Herstructureren en ontslaan is (te) duur
Een alternatief voor een faillissement is inderdaad herstructureren met vaak bijhorend ontslaan van personeel. Maar ontslaan kost geld. De ontslagen werknemers worden getroost met een vertrekpremie. Tot de zogenaamde wet Claeys in 2013 werd afgeschaft, had de ontslagene recht op een opzegtermijn van één maand per dienstjaar. Dit geldt nog steeds voor de jaren gepresteerd tot 2013, daarna is het ongeveer een halve maand per gewerkt jaar. We gaan als voorbeeld een 50-jarige bediende met een brutoloon van 3.600 euro per maand met 30 dienstjaren op de teller nemen. Als die werd ontslagen op 1 april 2024, heeft die recht op een ontslagvergoeding van 142.000 euro, een arbeider in een analoge situatie op 49.500. Een KMO die dus een bediende en twee arbeiders wil ontslaan, krijgt een rekening van 241.000 euro gepresenteerd en dat voor een bedrijf dat zou moeten herstructureren om het faillissement te vermijden. Vaak is dat onbetaalbaar. Bij Van Hool bijvoorbeeld ging het in geval van herstructurering om 50 miljoen euro.
“Toen ik was betrokken bij de herstructurering van Arcelor-Mittal, zei een vakbondsafgevaardigde mij ooit laconiek: “Voor een werknemer is de enige manier om wat rijker te worden verschillende keren ontslagen te worden in zijn leven”.”
Rudy Aernoudt
Faillissement beter dan doorstart (voor werknemers)
Het sociaal passief betekent voor vele KMO’s dat een overnemer slechts geïnteresseerd is na een officieel faillissement want met het faillissement verdwijnt ook het sociaal passief. Toen ik kabinetschef was in Wallonië, en betrokken bij de herstructurering van Arcelor-Mittal, zei een vakbondsafgevaardigde die zich verzette tegen een doorstart mij ooit laconiek: “Voor een werknemer is de enige manier om wat rijker te worden verschillende keren ontslagen te worden in zijn leven”.

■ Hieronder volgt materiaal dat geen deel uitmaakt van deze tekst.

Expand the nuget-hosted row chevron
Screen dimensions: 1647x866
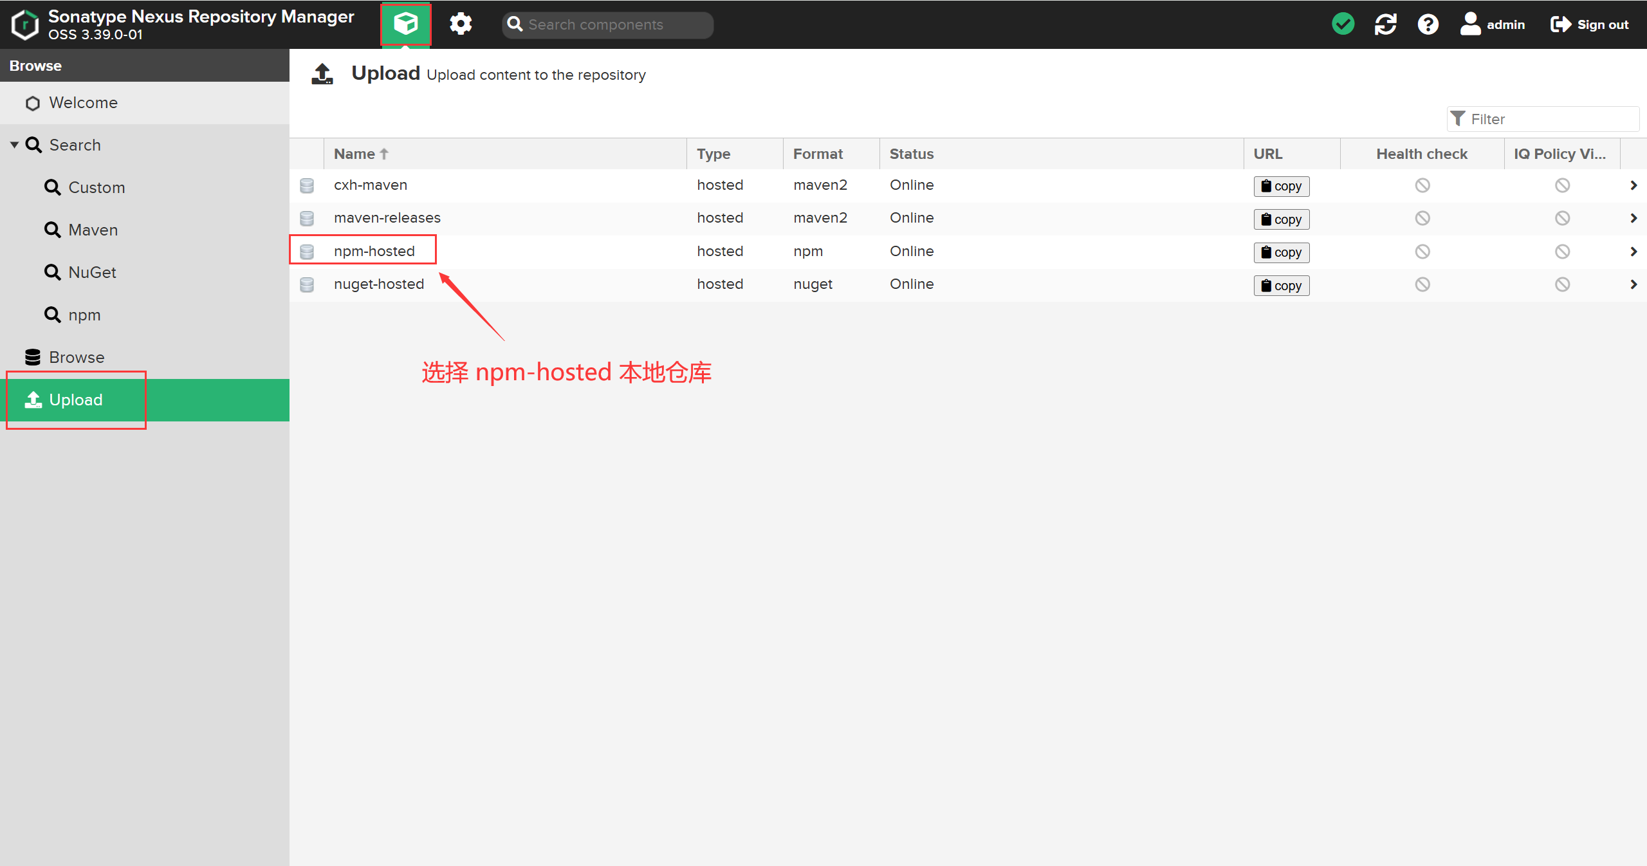pyautogui.click(x=1633, y=284)
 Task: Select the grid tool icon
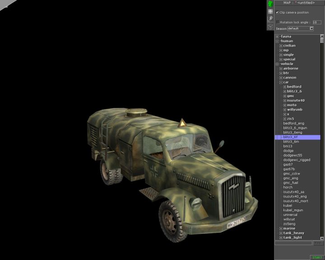click(x=270, y=11)
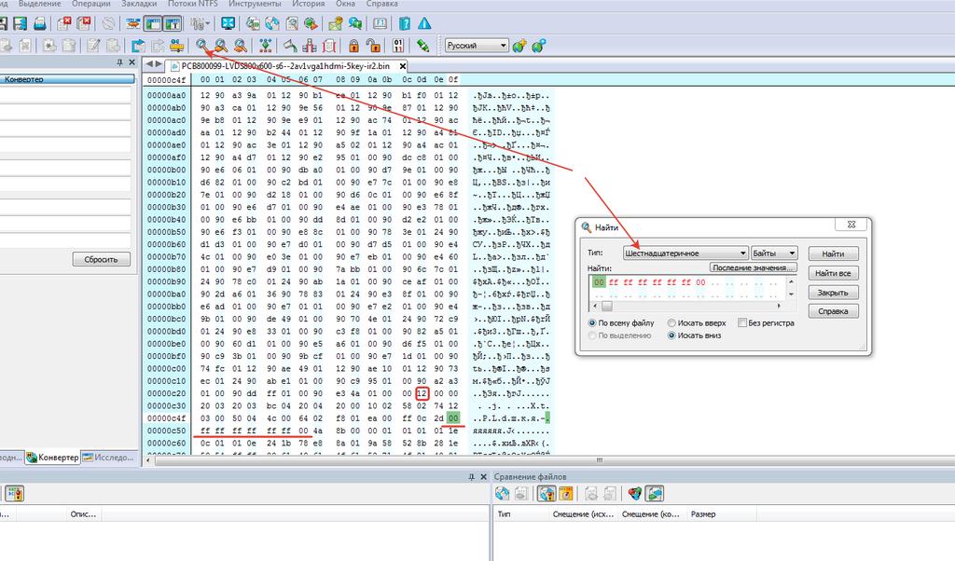
Task: Select 'По всему файлу' radio option
Action: click(x=593, y=323)
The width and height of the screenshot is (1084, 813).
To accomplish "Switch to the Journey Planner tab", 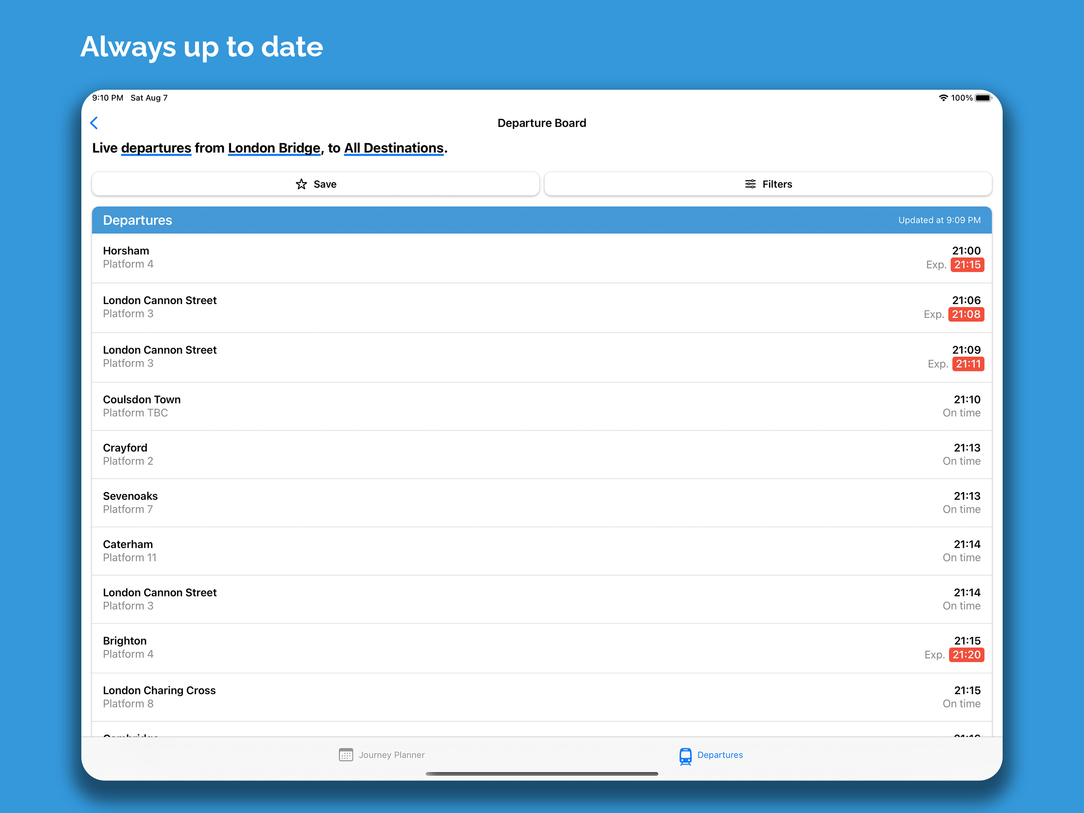I will coord(391,755).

Bij een doorstart krijgt de werknemer gewoon een overbruggingsvergoeding – een soort tijdelijke werkloosheidsuitkering – die de periode van inactiviteit dekt bij de gefailleerde onderneming tot aan de datum van de indiensttreding bij de overnemer. Bij sluiting krijgt de werknemer, onder bepaalde voorwaarden, naast de verbrekingsvergoeding ook nog een sluitingsvergoeding. Neem ik opnieuw het voorbeeld van de werknemer die wegens sluiting zijn werk verliest na dertig jaar dienst op de leeftijd van 50 jaar, dan bedraagt de sluitingsvergoeding 4.780 euro. Hoe pervers is het dat vertrekkers beter betaald worden dan blijvers.
“Hoe pervers is het dat vertrekkers beter betaald worden dan blijvers.”
Rudy Aernoudt
Het probleem is dat bij een faillissement zoals bij Van Hool, het meestal actief ontoereikend is om alle schulden te betalen, zelfs al is de werknemer, net zoals de fiscus, de bank en de curator, een bevoorrecht schuldeiser. Het Fonds voor Sluiting van Ondernemingen (FSO) zal tussenkomen maar dit voor maximum 30500 euro bruto voor de betaling van verbrekingsvergoeding, sluitingsvergoeding, achterstallige lonen, eindejaarspremie, enzovoort. Slecht nieuws vooral voor werknemers met lange staat van dienst.
Merken we ten slotte op dat men bij onze noorderburen het heeft over een transitievergoeding. Deze bedraagt een derde van het maandsalaris per dienstjaar, vanaf de eerste werkdag. Wie dus na drie jaar wordt ontslagen heeft recht op één maandsalaris. De ontslagvergoeding is in Nederland dus drie keer minder dan in België waar na drie jaar recht men heeft op dertien weken. En bij faillissement vervalt de vergoeding.